## [Work to complete]
An exact copy of the entries below is the expected answer.

··· Supplied records ···

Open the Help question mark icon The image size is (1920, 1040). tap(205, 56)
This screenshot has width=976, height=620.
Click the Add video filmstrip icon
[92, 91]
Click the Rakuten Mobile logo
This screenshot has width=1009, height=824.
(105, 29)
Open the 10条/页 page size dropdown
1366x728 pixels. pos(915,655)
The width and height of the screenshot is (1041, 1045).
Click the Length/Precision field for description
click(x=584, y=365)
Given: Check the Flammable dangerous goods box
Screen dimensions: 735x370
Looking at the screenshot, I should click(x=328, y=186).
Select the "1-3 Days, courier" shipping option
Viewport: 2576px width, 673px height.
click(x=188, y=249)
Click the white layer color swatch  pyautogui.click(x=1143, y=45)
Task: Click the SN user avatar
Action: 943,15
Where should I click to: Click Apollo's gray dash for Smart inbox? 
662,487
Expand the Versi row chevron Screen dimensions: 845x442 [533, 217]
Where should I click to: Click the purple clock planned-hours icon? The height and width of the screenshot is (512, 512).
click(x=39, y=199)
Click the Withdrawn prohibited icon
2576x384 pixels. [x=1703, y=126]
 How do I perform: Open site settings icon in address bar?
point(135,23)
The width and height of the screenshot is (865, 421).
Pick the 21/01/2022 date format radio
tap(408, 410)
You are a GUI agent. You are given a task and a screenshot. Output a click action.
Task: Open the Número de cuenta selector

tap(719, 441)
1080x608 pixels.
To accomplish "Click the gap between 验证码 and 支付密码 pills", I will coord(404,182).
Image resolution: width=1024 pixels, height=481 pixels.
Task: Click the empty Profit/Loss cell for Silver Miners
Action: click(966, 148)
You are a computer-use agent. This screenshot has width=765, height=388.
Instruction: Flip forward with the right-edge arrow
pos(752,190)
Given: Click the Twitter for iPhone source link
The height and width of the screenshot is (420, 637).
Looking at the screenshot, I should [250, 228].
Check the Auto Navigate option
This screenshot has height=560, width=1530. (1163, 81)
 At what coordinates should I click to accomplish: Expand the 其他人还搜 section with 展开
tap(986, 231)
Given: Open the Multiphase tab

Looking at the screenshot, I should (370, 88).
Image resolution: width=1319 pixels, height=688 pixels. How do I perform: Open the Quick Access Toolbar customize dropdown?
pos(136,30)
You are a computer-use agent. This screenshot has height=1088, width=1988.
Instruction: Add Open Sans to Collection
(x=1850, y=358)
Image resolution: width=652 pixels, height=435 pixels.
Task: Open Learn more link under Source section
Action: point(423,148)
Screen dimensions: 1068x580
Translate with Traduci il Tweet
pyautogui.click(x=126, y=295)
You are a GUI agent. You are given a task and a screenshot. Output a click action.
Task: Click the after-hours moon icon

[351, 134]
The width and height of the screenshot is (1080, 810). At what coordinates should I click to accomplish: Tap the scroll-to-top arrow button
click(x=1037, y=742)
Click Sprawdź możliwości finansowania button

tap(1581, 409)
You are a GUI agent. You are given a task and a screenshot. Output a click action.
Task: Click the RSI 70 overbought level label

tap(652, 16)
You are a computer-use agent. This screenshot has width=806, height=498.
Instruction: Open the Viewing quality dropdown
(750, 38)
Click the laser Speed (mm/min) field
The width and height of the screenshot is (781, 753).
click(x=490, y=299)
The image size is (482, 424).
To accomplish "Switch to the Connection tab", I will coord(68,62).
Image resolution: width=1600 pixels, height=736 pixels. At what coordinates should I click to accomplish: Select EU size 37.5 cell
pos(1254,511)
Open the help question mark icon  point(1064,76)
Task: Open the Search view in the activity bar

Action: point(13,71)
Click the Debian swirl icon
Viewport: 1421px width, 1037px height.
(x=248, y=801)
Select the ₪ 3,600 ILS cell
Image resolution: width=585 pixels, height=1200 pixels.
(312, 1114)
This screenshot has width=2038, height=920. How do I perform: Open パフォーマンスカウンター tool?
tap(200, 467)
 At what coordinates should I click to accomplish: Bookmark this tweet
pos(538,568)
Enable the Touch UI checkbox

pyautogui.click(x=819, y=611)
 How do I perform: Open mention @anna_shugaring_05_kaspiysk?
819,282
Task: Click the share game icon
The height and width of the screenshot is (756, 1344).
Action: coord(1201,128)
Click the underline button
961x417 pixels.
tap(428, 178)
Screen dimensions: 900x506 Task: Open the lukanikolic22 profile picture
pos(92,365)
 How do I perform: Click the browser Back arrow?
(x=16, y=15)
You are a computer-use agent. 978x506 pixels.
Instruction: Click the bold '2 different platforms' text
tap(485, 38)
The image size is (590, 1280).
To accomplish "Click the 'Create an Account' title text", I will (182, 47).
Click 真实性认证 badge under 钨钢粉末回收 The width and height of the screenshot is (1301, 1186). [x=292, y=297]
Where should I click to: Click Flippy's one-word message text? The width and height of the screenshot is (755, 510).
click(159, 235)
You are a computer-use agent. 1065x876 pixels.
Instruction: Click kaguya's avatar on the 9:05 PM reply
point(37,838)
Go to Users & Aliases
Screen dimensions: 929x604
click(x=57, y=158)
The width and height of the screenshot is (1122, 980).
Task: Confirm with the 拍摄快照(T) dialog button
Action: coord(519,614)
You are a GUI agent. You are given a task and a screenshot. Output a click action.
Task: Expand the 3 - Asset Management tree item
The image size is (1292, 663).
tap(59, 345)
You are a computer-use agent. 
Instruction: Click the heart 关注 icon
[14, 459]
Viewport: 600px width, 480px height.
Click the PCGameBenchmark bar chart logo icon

···

## [Solution]
Open the Help question mark icon The image size is (1920, 1040). tap(205, 56)
This screenshot has width=976, height=620.
Click the Add video filmstrip icon
[92, 91]
Click the Rakuten Mobile logo
This screenshot has width=1009, height=824.
(105, 29)
Open the 10条/页 page size dropdown
1366x728 pixels. pos(915,655)
The width and height of the screenshot is (1041, 1045).
Click the Length/Precision field for description
click(x=584, y=365)
Given: Check the Flammable dangerous goods box
Screen dimensions: 735x370
Looking at the screenshot, I should click(x=328, y=186).
Select the "1-3 Days, courier" shipping option
Viewport: 2576px width, 673px height.
click(x=188, y=249)
Click the white layer color swatch  pyautogui.click(x=1143, y=45)
Task: Click the SN user avatar
Action: 943,15
Where should I click to: Click Apollo's gray dash for Smart inbox? 
662,487
Expand the Versi row chevron Screen dimensions: 845x442 [533, 217]
Where should I click to: Click the purple clock planned-hours icon? The height and width of the screenshot is (512, 512).
click(x=39, y=199)
Click the Withdrawn prohibited icon
2576x384 pixels. [x=1703, y=126]
 How do I perform: Open site settings icon in address bar?
point(135,23)
The width and height of the screenshot is (865, 421).
Pick the 21/01/2022 date format radio
tap(408, 410)
You are a GUI agent. You are given a task and a screenshot. Output a click action.
Task: Open the Número de cuenta selector

tap(719, 441)
1080x608 pixels.
To accomplish "Click the gap between 验证码 and 支付密码 pills", I will coord(404,182).
Image resolution: width=1024 pixels, height=481 pixels.
Task: Click the empty Profit/Loss cell for Silver Miners
Action: click(966, 148)
You are a computer-use agent. This screenshot has width=765, height=388.
Instruction: Flip forward with the right-edge arrow
pos(752,190)
Given: Click the Twitter for iPhone source link
The height and width of the screenshot is (420, 637).
Looking at the screenshot, I should [250, 228].
Check the Auto Navigate option
This screenshot has height=560, width=1530. (1163, 81)
 At what coordinates should I click to accomplish: Expand the 其他人还搜 section with 展开
tap(986, 231)
Given: Open the Multiphase tab

Looking at the screenshot, I should (370, 88).
Image resolution: width=1319 pixels, height=688 pixels. How do I perform: Open the Quick Access Toolbar customize dropdown?
pos(136,30)
You are a computer-use agent. This screenshot has height=1088, width=1988.
Instruction: Add Open Sans to Collection
(x=1850, y=358)
Image resolution: width=652 pixels, height=435 pixels.
Task: Open Learn more link under Source section
Action: point(423,148)
Screen dimensions: 1068x580
Translate with Traduci il Tweet
pyautogui.click(x=126, y=295)
You are a GUI agent. You are given a task and a screenshot. Output a click action.
Task: Click the after-hours moon icon

[351, 134]
The width and height of the screenshot is (1080, 810). At what coordinates should I click to accomplish: Tap the scroll-to-top arrow button
click(x=1037, y=742)
Click Sprawdź możliwości finansowania button

tap(1581, 409)
You are a GUI agent. You are given a task and a screenshot. Output a click action.
Task: Click the RSI 70 overbought level label

tap(652, 16)
You are a computer-use agent. This screenshot has width=806, height=498.
Instruction: Open the Viewing quality dropdown
(750, 38)
Click the laser Speed (mm/min) field
The width and height of the screenshot is (781, 753).
click(x=490, y=299)
The image size is (482, 424).
To accomplish "Switch to the Connection tab", I will coord(68,62).
Image resolution: width=1600 pixels, height=736 pixels. At what coordinates should I click to accomplish: Select EU size 37.5 cell
pos(1254,511)
Open the help question mark icon  point(1064,76)
Task: Open the Search view in the activity bar

Action: point(13,71)
Click the Debian swirl icon
Viewport: 1421px width, 1037px height.
(x=248, y=801)
Select the ₪ 3,600 ILS cell
Image resolution: width=585 pixels, height=1200 pixels.
(312, 1114)
This screenshot has width=2038, height=920. How do I perform: Open パフォーマンスカウンター tool?
tap(200, 467)
 At what coordinates should I click to accomplish: Bookmark this tweet
pos(538,568)
Enable the Touch UI checkbox

pyautogui.click(x=819, y=611)
 How do I perform: Open mention @anna_shugaring_05_kaspiysk?
819,282
Task: Click the share game icon
The height and width of the screenshot is (756, 1344).
Action: coord(1201,128)
Click the underline button
961x417 pixels.
tap(428, 178)
Screen dimensions: 900x506 Task: Open the lukanikolic22 profile picture
pos(92,365)
 How do I perform: Click the browser Back arrow?
(x=16, y=15)
You are a computer-use agent. 978x506 pixels.
Instruction: Click the bold '2 different platforms' text
tap(485, 38)
The image size is (590, 1280).
To accomplish "Click the 'Create an Account' title text", I will (182, 47).
Click 真实性认证 badge under 钨钢粉末回收 The width and height of the screenshot is (1301, 1186). [x=292, y=297]
Where should I click to: Click Flippy's one-word message text? The width and height of the screenshot is (755, 510).
click(159, 235)
You are a computer-use agent. 1065x876 pixels.
Instruction: Click kaguya's avatar on the 9:05 PM reply
point(37,838)
Go to Users & Aliases
Screen dimensions: 929x604
click(x=57, y=158)
The width and height of the screenshot is (1122, 980).
Task: Confirm with the 拍摄快照(T) dialog button
Action: coord(519,614)
You are a GUI agent. You are given a task and a screenshot. Output a click action.
Task: Expand the 3 - Asset Management tree item
The image size is (1292, 663).
tap(59, 345)
You are a computer-use agent. 
Instruction: Click the heart 关注 icon
[14, 459]
Viewport: 600px width, 480px height.
Click the PCGameBenchmark bar chart logo icon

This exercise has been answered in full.